### Ensemble de consignes
1. Veuillez relever, dans l'extrait sur la Coupe du Monde, tous les noms ou groupes de mots qui portent une majuscule ailleurs qu'en début de phrase. Citez chacun une seule fois.
2. Poursuivez l'extrait sur la Coupe du Monde après sa dernière phrase.

Les meilleurs clubs n’atteignent leur rythme de croisière qu’en fin décembre ou début janvier. C’est ainsi qu’ils se préparent; il s’agit d’atteindre les matchs couperets de la Ligue des champions au meilleur moment. La programmation d’une Coupe du Monde en décembre perturbe leur montée en puissance. Les autres clubs moyens, ceux qui n’ont pas de banc de touche bien étoffé, donnent leur maximum au cours des trois premiers mois de l’année et s’essoufflent par la suite. Ce constat ne résulte bien entendu pas d’une analyse approfondie mais d’une observation empirique que l’on peut contester.

Cette configuration a permis au Maroc de réaliser sa plus belle participation à une Coupe du Monde et aux Marocains de devenir la référence du football africain et arabe. Et si la FIFA décidait de revoir sa programmation, on peut être certain de l’adhésion du public marocain. Les supporters de football ayant tous un côté superstitieux bon enfant.

### Données fournies
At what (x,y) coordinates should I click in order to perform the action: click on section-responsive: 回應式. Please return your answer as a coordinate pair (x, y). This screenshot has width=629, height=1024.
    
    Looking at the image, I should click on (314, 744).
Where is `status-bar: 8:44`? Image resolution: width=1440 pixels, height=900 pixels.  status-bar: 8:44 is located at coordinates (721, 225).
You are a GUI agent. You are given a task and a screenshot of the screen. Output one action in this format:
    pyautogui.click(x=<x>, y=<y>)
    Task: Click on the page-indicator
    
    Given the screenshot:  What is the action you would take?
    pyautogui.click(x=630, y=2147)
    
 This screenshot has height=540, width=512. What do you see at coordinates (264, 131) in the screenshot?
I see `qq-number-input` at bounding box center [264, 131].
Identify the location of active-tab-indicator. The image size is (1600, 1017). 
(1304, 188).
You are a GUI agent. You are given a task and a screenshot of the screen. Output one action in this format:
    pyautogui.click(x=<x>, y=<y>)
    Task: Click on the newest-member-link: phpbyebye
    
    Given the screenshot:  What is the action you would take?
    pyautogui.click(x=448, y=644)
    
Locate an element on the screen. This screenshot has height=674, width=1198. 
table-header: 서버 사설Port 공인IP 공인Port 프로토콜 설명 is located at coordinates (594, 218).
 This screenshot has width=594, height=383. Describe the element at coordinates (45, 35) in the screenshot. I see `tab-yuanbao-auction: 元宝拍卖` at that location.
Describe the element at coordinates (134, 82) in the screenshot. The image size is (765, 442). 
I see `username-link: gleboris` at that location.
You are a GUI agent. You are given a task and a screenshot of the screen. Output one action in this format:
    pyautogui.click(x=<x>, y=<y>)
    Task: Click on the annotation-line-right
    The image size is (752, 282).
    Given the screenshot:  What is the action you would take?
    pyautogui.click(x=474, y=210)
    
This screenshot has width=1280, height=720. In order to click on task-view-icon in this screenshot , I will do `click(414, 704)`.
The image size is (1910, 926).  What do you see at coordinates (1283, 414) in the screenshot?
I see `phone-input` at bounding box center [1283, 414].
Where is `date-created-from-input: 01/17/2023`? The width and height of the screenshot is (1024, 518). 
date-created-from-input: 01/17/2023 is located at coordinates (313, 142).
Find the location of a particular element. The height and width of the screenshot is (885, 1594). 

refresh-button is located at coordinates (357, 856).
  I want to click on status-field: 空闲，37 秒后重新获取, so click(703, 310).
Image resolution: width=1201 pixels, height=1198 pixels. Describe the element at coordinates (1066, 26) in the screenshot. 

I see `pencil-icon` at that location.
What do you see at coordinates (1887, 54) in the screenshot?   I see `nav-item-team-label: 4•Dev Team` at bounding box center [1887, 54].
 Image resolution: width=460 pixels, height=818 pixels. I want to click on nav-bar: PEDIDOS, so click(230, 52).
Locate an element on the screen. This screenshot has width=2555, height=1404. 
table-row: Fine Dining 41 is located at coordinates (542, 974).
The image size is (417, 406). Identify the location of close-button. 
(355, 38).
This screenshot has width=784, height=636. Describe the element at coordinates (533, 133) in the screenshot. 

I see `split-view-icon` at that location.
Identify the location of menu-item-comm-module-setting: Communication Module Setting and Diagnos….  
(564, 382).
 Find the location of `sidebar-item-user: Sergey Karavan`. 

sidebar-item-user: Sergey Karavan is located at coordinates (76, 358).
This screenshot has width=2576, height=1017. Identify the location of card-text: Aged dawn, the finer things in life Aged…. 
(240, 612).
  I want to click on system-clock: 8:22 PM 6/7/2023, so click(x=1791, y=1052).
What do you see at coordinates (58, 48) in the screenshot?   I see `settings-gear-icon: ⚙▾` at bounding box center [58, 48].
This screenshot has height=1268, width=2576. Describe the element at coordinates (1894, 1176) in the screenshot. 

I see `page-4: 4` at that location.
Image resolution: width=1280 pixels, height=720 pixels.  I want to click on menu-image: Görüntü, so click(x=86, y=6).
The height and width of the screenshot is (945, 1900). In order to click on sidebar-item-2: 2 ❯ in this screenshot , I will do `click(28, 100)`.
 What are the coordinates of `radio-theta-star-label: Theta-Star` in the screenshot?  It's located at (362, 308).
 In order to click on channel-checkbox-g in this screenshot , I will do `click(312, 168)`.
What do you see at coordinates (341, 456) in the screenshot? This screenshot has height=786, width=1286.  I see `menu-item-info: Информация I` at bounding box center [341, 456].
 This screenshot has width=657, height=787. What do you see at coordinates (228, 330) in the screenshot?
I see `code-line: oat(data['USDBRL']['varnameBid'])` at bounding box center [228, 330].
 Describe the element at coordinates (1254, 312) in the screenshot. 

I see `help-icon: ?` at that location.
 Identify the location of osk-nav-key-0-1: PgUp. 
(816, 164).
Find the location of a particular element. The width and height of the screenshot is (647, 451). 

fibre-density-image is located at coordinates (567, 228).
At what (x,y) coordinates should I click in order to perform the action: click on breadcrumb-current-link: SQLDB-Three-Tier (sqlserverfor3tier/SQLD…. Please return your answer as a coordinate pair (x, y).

### Réponses attendues
1. Ligue des champions, Coupe du Monde, Maroc, Marocains, FIFA

2.
Ce n’est pas la raison pour laquelle il serait préférable de revoir les dates de la prochaine Coupe du Monde prévue aux États-Unis, au Canada et au Mexique. En effet, selon une étude publiée par le journal français « Le Monde », le Mondial 2026 pourrait exposer les joueurs à un «stress thermique extrême». En cause : la chaleur excessive, en cette période de l’année, dans certaines villes d’Amérique du Nord. D’après l’article, dix des seize villes qui accueilleront les épreuves aux États-Unis, au Canada et au Mexique pourraient enregistrer une température ressentie de plus de 46 °C. Les sites les plus exposés étant Arlington et Houston, dans le Texas, ainsi que Monterrey au Mexique.

Malgré son déplacement en hiver, le risque de stress thermique n’avait pas été écarté au Qatar. Les autorités du pays avaient mis les petits plats dans les grands et déployé des moyens logistiques impressionnants. La climatisation tournait à plein régime dans les terrains qataris pour le plus grand bien des joueurs et des spectateurs. En revanche, un tel changement de date aux États-Unis, avec une compétition programmée en novembre-décembre au lieu de juin-juillet, serait la solution idéale. Si la candidature de l’Arabie Saoudite était retenue pour l’édition 2034, ce serait alors la seule option.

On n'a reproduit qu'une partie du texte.